(Required tasks):
1. In the beef feedlot siting publication, which state agency shares responsibility with local governments for regulating AFOs in North Dakota?
2. Please list every type of water body that the beef feedlot siting publication names as waters of the state in North Dakota.

(Excerpted passage):
Beef Feeding Operation Siting and Design Basics (NM1155 (Revised))

One of the most important decisions when planning any livestock facility is site selection. The site for the feedlot operation must not only be suitable for housing, handling and feeding cattle, but also must ensure that surface and ground waters are protected and the impact from odors is minimized. Whether you are planning a new facility or modifying an existing one, the following information may help avoid costly mistakes.

Mary Berg, Livestock Environmental Management Specialist, Carrington Research Extension Center

Emily Kline, Livestock Environmental Management Specialist, Carrington Research Extension Center

This publication complements information available in NDSU Extension publication NM-1297, “Producers Guide to Livestock Manure Management Systems.” NM-1297 is a more in-depth look at the planning and construction phase of manure management systems for animal feeding operations (AFOs).

For further clarification on any topics referenced in this publication, please refer to the “Beef Housing and Equipment Handbook” (MWPS 6), “Livestock Waste Facilities Handbook” (MWPS 18) or the NDSU Extension Service.

Regulatory Requirements

All AFOs, regardless of size, must abide by the Federal Clean Water Act and North Dakota Century Code, which both prohibit discharging pollutants into “waters of the state” or to a location where pollutants are likely to enter those waters. Waters of the state in North Dakota include lakes, rivers, streams, sloughs and gullies. North Dakota also has odor regulations that pertain to AFOs.

Regulation of AFOs in North Dakota is the responsibility of the North Dakota Department of Health, as well as local governments. Local governments have the right to regulate the nature and scope of an animal feeding operation. Regulations vary across the state, depending on the level of animal feeding operation ordinances adopted by the entity. Therefore, having all feedlot owners/operators become familiar with their local county and township policies is imperative.

For more information on the level of risk a site has for impacting waters of the state, consult NDSU Extension publication NM-1284, “Assessment Tool for New or Existing Animal Feeding Operations.”

(Data shown):

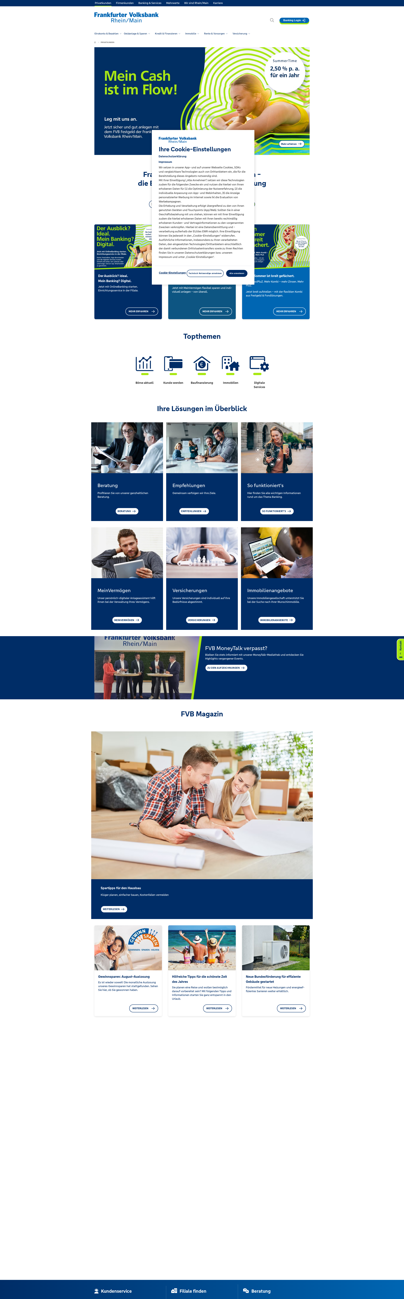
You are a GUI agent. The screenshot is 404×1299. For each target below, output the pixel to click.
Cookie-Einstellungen (172, 272)
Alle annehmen (236, 273)
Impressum (165, 161)
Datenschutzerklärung (172, 156)
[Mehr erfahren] (172, 298)
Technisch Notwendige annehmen (205, 273)
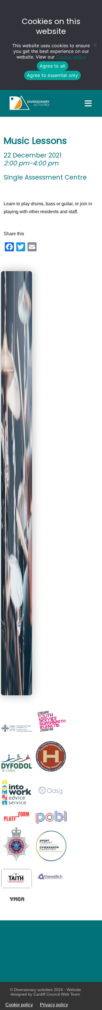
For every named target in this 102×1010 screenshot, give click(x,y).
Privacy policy (54, 1004)
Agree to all (52, 66)
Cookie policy (71, 57)
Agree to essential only (52, 75)
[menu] (88, 103)
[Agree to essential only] (95, 45)
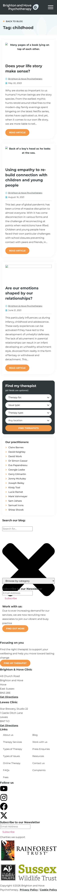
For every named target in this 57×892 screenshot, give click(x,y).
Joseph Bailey (16, 483)
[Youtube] (4, 788)
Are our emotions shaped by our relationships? (21, 293)
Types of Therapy (12, 749)
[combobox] (17, 529)
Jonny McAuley (17, 478)
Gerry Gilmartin (17, 474)
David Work (15, 456)
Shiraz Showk (16, 509)
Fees (5, 777)
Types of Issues (11, 756)
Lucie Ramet (15, 491)
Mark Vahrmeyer (17, 496)
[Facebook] (4, 806)
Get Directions (9, 697)
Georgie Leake (16, 469)
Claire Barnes (16, 447)
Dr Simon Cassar (18, 460)
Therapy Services (12, 741)
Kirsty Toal (14, 487)
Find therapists (28, 428)
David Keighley (16, 451)
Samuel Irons (16, 505)
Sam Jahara (15, 500)
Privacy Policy (29, 889)
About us (8, 734)
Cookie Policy (48, 889)
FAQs (6, 770)
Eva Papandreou (17, 465)
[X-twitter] (4, 815)
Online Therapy (11, 763)
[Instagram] (4, 797)
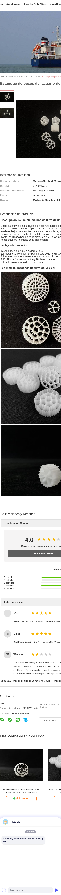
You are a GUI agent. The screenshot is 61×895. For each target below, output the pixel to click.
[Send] (56, 890)
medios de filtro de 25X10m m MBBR (31, 681)
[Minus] (56, 822)
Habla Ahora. (43, 798)
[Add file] (4, 890)
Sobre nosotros (13, 4)
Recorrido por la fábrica (35, 4)
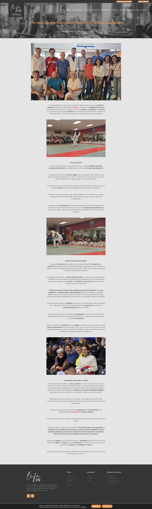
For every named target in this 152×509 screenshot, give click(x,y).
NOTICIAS (135, 10)
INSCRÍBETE (105, 10)
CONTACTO (144, 10)
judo (57, 105)
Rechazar (107, 506)
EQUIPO (115, 10)
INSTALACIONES (125, 10)
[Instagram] (32, 496)
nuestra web (81, 454)
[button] (124, 1)
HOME (69, 10)
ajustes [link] (84, 507)
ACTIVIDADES (77, 10)
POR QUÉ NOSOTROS (92, 10)
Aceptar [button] (96, 506)
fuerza (83, 107)
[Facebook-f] (28, 496)
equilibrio (75, 107)
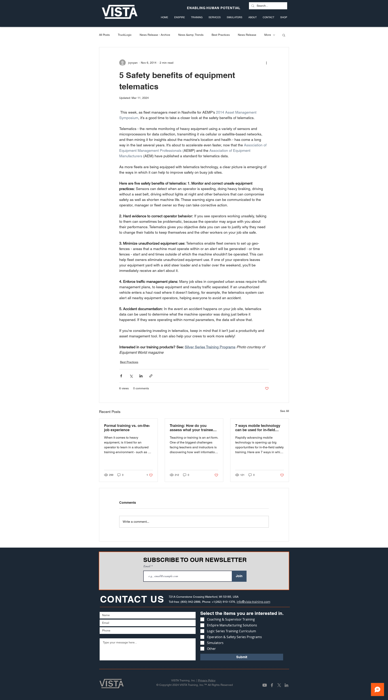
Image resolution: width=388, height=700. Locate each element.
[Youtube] (264, 685)
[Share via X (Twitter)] (131, 376)
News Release (247, 34)
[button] (284, 35)
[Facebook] (271, 685)
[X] (279, 685)
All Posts (104, 34)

(Answers provided):
1. The North Dakota Department of Health.

2. Lakes, rivers, streams, sloughs and gullies.